Your task is to retype every entry exactly, omitting nothing.

BEGIN INPUT

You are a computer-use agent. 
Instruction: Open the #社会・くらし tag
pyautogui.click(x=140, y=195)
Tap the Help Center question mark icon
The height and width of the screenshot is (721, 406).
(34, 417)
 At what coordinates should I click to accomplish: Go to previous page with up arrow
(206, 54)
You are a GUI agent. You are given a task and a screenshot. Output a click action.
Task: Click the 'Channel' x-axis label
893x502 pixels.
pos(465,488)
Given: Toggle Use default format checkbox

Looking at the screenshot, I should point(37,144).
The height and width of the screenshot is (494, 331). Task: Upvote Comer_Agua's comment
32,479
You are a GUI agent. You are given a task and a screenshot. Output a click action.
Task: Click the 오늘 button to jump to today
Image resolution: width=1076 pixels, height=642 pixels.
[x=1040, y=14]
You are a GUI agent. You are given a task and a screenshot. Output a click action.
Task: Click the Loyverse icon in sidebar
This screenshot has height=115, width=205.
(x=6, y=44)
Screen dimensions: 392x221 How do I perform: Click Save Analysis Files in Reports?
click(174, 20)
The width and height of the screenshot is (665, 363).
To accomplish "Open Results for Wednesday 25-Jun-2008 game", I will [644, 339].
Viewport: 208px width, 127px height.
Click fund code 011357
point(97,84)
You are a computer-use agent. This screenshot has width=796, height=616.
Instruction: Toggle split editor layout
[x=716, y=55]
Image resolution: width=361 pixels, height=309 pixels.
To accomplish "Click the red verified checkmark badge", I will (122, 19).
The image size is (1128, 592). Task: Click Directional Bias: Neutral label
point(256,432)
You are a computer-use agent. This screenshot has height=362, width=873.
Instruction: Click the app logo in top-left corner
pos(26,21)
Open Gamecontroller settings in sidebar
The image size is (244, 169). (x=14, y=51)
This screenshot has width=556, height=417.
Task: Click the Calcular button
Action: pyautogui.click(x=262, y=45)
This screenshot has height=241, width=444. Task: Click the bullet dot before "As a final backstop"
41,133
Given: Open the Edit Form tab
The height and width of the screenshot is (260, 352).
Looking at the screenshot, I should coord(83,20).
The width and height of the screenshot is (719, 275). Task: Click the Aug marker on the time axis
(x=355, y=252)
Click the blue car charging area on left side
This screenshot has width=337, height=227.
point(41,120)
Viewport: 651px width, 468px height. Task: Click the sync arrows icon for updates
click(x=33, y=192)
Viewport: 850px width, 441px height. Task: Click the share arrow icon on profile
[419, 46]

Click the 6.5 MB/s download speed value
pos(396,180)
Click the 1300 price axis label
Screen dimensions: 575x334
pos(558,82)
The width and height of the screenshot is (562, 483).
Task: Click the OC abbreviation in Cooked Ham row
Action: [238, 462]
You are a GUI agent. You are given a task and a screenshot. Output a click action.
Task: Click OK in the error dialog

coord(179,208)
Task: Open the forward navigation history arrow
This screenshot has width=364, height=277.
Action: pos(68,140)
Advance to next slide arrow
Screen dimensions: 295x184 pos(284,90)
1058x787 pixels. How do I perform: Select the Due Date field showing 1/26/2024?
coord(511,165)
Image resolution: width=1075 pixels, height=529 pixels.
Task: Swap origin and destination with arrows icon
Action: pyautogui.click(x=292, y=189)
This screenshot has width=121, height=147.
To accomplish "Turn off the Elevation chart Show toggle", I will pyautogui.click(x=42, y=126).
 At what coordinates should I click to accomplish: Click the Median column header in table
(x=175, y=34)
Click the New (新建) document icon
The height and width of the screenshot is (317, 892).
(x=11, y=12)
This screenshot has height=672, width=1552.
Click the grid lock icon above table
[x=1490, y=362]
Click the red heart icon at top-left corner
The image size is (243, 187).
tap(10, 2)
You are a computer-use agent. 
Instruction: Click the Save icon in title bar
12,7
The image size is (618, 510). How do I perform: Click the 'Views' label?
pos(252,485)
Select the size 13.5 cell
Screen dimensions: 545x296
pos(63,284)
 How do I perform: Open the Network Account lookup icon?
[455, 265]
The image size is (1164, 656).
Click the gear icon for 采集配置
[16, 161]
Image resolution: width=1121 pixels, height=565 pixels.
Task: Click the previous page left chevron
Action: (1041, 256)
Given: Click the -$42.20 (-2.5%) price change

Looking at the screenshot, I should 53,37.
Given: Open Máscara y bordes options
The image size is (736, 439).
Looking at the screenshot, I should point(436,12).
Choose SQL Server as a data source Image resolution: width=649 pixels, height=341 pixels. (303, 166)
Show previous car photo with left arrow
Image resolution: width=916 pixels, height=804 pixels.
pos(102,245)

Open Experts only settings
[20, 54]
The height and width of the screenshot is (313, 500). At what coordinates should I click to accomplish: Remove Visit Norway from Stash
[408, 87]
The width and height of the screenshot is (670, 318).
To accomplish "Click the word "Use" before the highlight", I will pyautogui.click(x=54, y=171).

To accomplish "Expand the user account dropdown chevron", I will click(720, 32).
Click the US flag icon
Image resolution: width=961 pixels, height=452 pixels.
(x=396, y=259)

END INPUT

## ANSWER SECTION
You are a computer-use agent. 
Instruction: Open the #社会・くらし tag
pyautogui.click(x=140, y=195)
Tap the Help Center question mark icon
The height and width of the screenshot is (721, 406).
(34, 417)
 At what coordinates should I click to accomplish: Go to previous page with up arrow
(206, 54)
You are a GUI agent. You are given a task and a screenshot. Output a click action.
Task: Click the 'Channel' x-axis label
893x502 pixels.
pos(465,488)
Given: Toggle Use default format checkbox

Looking at the screenshot, I should point(37,144).
The height and width of the screenshot is (494, 331). Task: Upvote Comer_Agua's comment
32,479
You are a GUI agent. You are given a task and a screenshot. Output a click action.
Task: Click the 오늘 button to jump to today
Image resolution: width=1076 pixels, height=642 pixels.
[x=1040, y=14]
You are a GUI agent. You are given a task and a screenshot. Output a click action.
Task: Click the Loyverse icon in sidebar
This screenshot has height=115, width=205.
(x=6, y=44)
Screen dimensions: 392x221 How do I perform: Click Save Analysis Files in Reports?
click(174, 20)
The width and height of the screenshot is (665, 363).
To accomplish "Open Results for Wednesday 25-Jun-2008 game", I will [644, 339].
Viewport: 208px width, 127px height.
Click fund code 011357
point(97,84)
You are a computer-use agent. This screenshot has width=796, height=616.
Instruction: Toggle split editor layout
[x=716, y=55]
Image resolution: width=361 pixels, height=309 pixels.
To accomplish "Click the red verified checkmark badge", I will (122, 19).
The image size is (1128, 592). Task: Click Directional Bias: Neutral label
point(256,432)
You are a computer-use agent. This screenshot has height=362, width=873.
Instruction: Click the app logo in top-left corner
pos(26,21)
Open Gamecontroller settings in sidebar
The image size is (244, 169). (x=14, y=51)
This screenshot has width=556, height=417.
Task: Click the Calcular button
Action: pyautogui.click(x=262, y=45)
This screenshot has height=241, width=444. Task: Click the bullet dot before "As a final backstop"
41,133
Given: Open the Edit Form tab
The height and width of the screenshot is (260, 352).
Looking at the screenshot, I should coord(83,20).
The width and height of the screenshot is (719, 275). Task: Click the Aug marker on the time axis
(x=355, y=252)
Click the blue car charging area on left side
This screenshot has width=337, height=227.
point(41,120)
Viewport: 651px width, 468px height. Task: Click the sync arrows icon for updates
click(x=33, y=192)
Viewport: 850px width, 441px height. Task: Click the share arrow icon on profile
[419, 46]

Click the 6.5 MB/s download speed value
pos(396,180)
Click the 1300 price axis label
Screen dimensions: 575x334
pos(558,82)
The width and height of the screenshot is (562, 483).
Task: Click the OC abbreviation in Cooked Ham row
Action: [238, 462]
You are a GUI agent. You are given a task and a screenshot. Output a click action.
Task: Click OK in the error dialog

coord(179,208)
Task: Open the forward navigation history arrow
This screenshot has width=364, height=277.
Action: pos(68,140)
Advance to next slide arrow
Screen dimensions: 295x184 pos(284,90)
1058x787 pixels. How do I perform: Select the Due Date field showing 1/26/2024?
coord(511,165)
Image resolution: width=1075 pixels, height=529 pixels.
Task: Swap origin and destination with arrows icon
Action: pyautogui.click(x=292, y=189)
This screenshot has width=121, height=147.
To accomplish "Turn off the Elevation chart Show toggle", I will pyautogui.click(x=42, y=126).
 At what coordinates should I click to accomplish: Click the Median column header in table
(x=175, y=34)
Click the New (新建) document icon
The height and width of the screenshot is (317, 892).
(x=11, y=12)
This screenshot has height=672, width=1552.
Click the grid lock icon above table
[x=1490, y=362]
Click the red heart icon at top-left corner
The image size is (243, 187).
tap(10, 2)
You are a computer-use agent. 
Instruction: Click the Save icon in title bar
12,7
The image size is (618, 510). How do I perform: Click the 'Views' label?
pos(252,485)
Select the size 13.5 cell
Screen dimensions: 545x296
pos(63,284)
 How do I perform: Open the Network Account lookup icon?
[455, 265]
The image size is (1164, 656).
Click the gear icon for 采集配置
[16, 161]
Image resolution: width=1121 pixels, height=565 pixels.
Task: Click the previous page left chevron
Action: (1041, 256)
Given: Click the -$42.20 (-2.5%) price change

Looking at the screenshot, I should 53,37.
Given: Open Máscara y bordes options
The image size is (736, 439).
Looking at the screenshot, I should point(436,12).
Choose SQL Server as a data source Image resolution: width=649 pixels, height=341 pixels. (303, 166)
Show previous car photo with left arrow
Image resolution: width=916 pixels, height=804 pixels.
pos(102,245)

Open Experts only settings
[20, 54]
The height and width of the screenshot is (313, 500). At what coordinates should I click to accomplish: Remove Visit Norway from Stash
[408, 87]
The width and height of the screenshot is (670, 318).
To accomplish "Click the word "Use" before the highlight", I will pyautogui.click(x=54, y=171).

To accomplish "Expand the user account dropdown chevron", I will click(720, 32).
Click the US flag icon
Image resolution: width=961 pixels, height=452 pixels.
(x=396, y=259)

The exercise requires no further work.